SUMMARY
Here’s a way to make sure you’re optimizing the writing of your code with an example in Fortran. It’s a neat, non-obvious trick to an engineer, but may be more obvious to a computer scientist. It involves the writing of a do loop where you are updating your value for an array, and instead of copying that array into a temporary variable, you simply use the programming logic to continue to use that information (location in memory) during every other time step. I was able to get 25% better performance for this simple change (and it scales). Not clear yet? Let me show you.
BACKGROUND
I’m a mediocre Fortran programmer but I’m learning new tricks with practice, challenges, and going to professor office hours. Taking Scientific Computing and High Performance Computing Systems right now is really increasing the strength of my programming skills. I hope to be an intermediate Fortran programmer by the end of the semester. Below is a sample from a code I wrote for a recent class project.
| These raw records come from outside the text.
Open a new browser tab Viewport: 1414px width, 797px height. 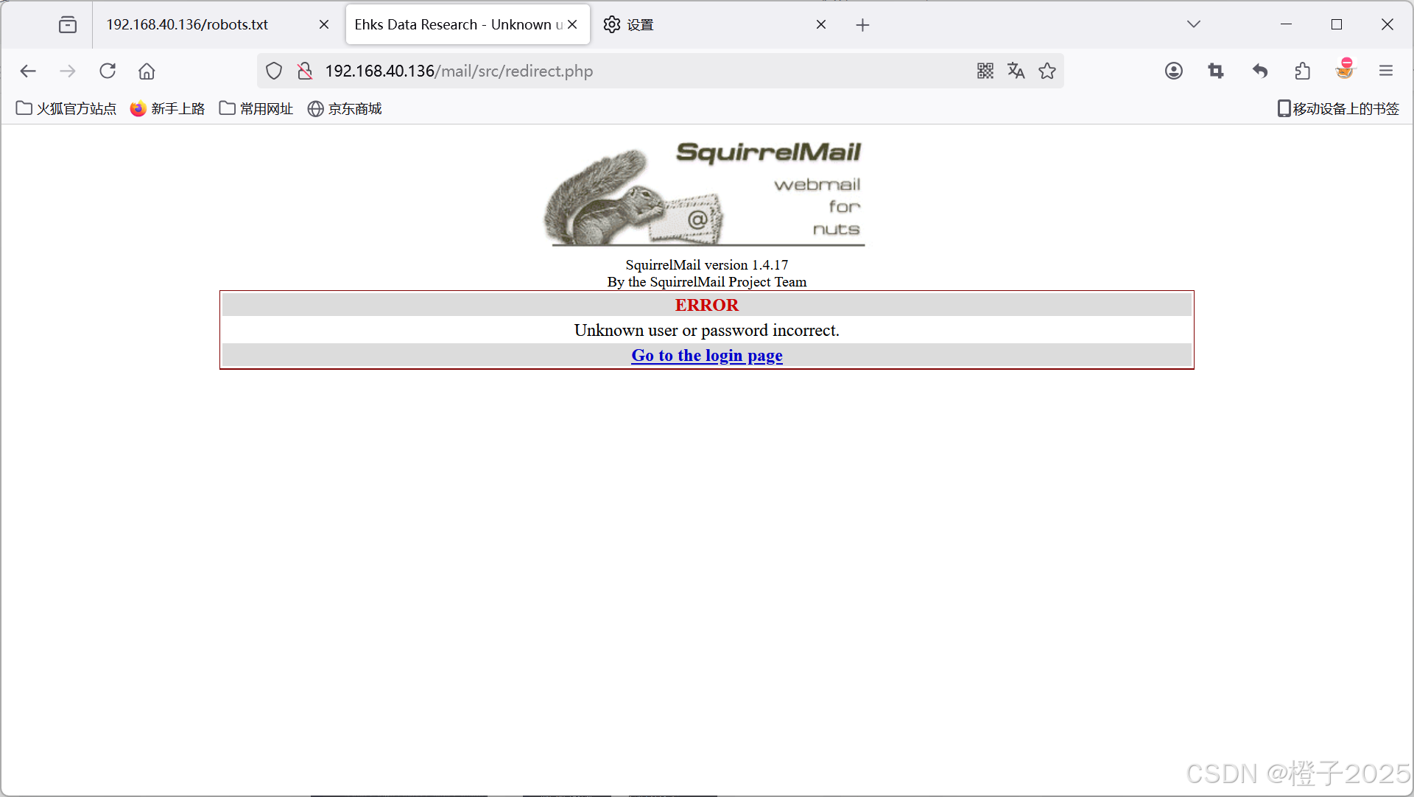[862, 24]
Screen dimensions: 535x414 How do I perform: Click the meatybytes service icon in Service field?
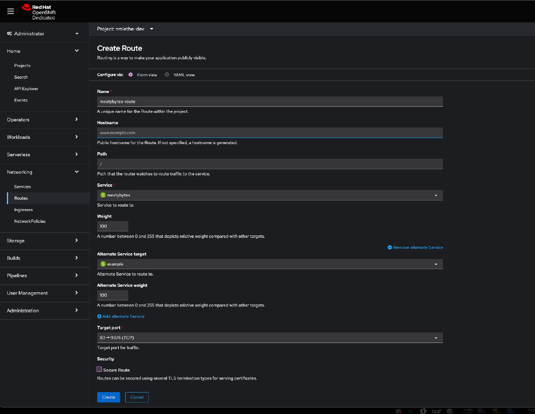103,195
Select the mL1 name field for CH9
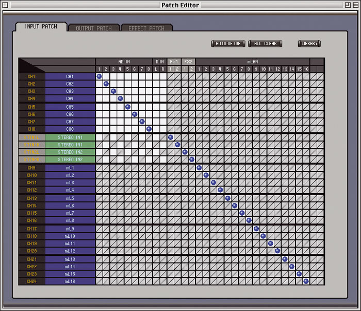This screenshot has height=311, width=361. tap(70, 168)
The goal of the project was not to write a sequential version, so I feel comfortable posting a piece of the serial version.
CODE DESCRIPTION
The user is stepping in time from igen to gmax, calculating the neighbor value (‘naybs’) of a cell in the array ‘pop.’ Then, it updates the value of the cell in the array ‘pop’ for the next time step based on the neighbor values. But it does this update in ‘buffer,’ unnecessarily copying the data back to the array ‘pop.’ In this way, the loop proceeds without conflict. This works, but you may be sacrificing performance without even realizing it. I wrote EXAMPLE 1 below and then my instructor said “BUT WHY NOT DO IT BETTER?” and I went back to my computer and coded EXAMPLE 2.
EXAMPLE 1: Original Code
do igen = 1, gmax
naybs = 0
buffer = 0
! This loop finds neighbor values
do j = 2, y_limit + 1
do i = 2, x_limit +1
naybs(i,j) = pop(i-1,j-1) + pop(i,j-1) + pop(i+1,j-1)+ &
pop(i-1,j ) + pop(i+1,j )+ &
pop(i-1,j+1) + pop(i,j+1) + pop(i+1,j+1)
! Birth
if (pop(i,j)==0 .and. naybs(i,j)==3) then
buffer(i,j)=1
! Survival
else if (pop(i,j)==1 .and. &
(naybs(i,j)==2 .or. naybs(i,j)==3)) then
buffer(i,j)=1
! Death
else
buffer(i,j)=0
end if
pop(i,j) = buffer(i,j)
end do
end do
end do
EXAMPLE 2: Improved Code
do igen = 1, gmax
naybs = 0
if (mod(igen,2)==1) then
! This loop finds neighbor values
do j = 2, y_limit + 1
do i = 2, x_limit +1
naybs(i,j) = pop(i-1,j-1) + pop(i,j-1) + pop(i+1,j-1)+ &
pop(i-1,j ) + pop(i+1,j )+ &
pop(i-1,j+1) + pop(i,j+1) + pop(i+1,j+1)
! Birth
if (pop(i,j)==0 .and. naybs(i,j)==3) then
buffer(i,j)=1
! Survival
else if (pop(i,j)==1 .and. &
(naybs(i,j)==2 .or. naybs(i,j)==3)) then
buffer(i,j)=1
! Death
else
buffer(i,j)=0
end if
end do
end do
else if (mod(igen,2)==0) then
! This loop finds neighbor values
do j = 2, y_limit + 1
do i = 2, x_limit +1
naybs(i,j)=buffer(i-1,j-1)+buffer(i,j-1)+buffer(i+1,j-1)+ &
buffer(i-1,j ) +buffer(i+1,j )+ &
buffer(i-1,j+1)+buffer(i,j+1)+buffer(i+1,j+1)
! Birth
if (buffer(i,j)==0 .and. naybs(i,j)==3) then
pop(i,j)=1
! Survival
else if (buffer(i,j)==1 .and. &
(naybs(i,j)==2 .or. naybs(i,j)==3)) then
pop(i,j)=1
! Death
else
pop(i,j)=0
end if
end do
end do
end if
end do
I will say that you do have to write more code, but if that’s your hang-up, then you might not be very interested in performance in the first place.
More importantly, note the logic here. What I’m doing is identifying which time step is odd or even (by computing the mod of each time step), and then based on that result, I will update the next time step with a value from another grid. As far as I know, this can be done more elegantly in C by switching pointers. I don’t even know how to yet use pointers effectively in Fortran, so that might be possible here too. That would then give you the performance you desire, and the brevity that everyone likes. This result did increase my performance by 25%, which is dramatic if you are in the scientific computing world.
I note that this may be obvious to others, and they might even think that I made it harder on myself in the first place by doing something silly (which I did), but remember that I was taught this by multiple people, multiple times. Once I started to get an understanding of how data is held in memory, I started to make more advanced strides in programming. Hope this helps!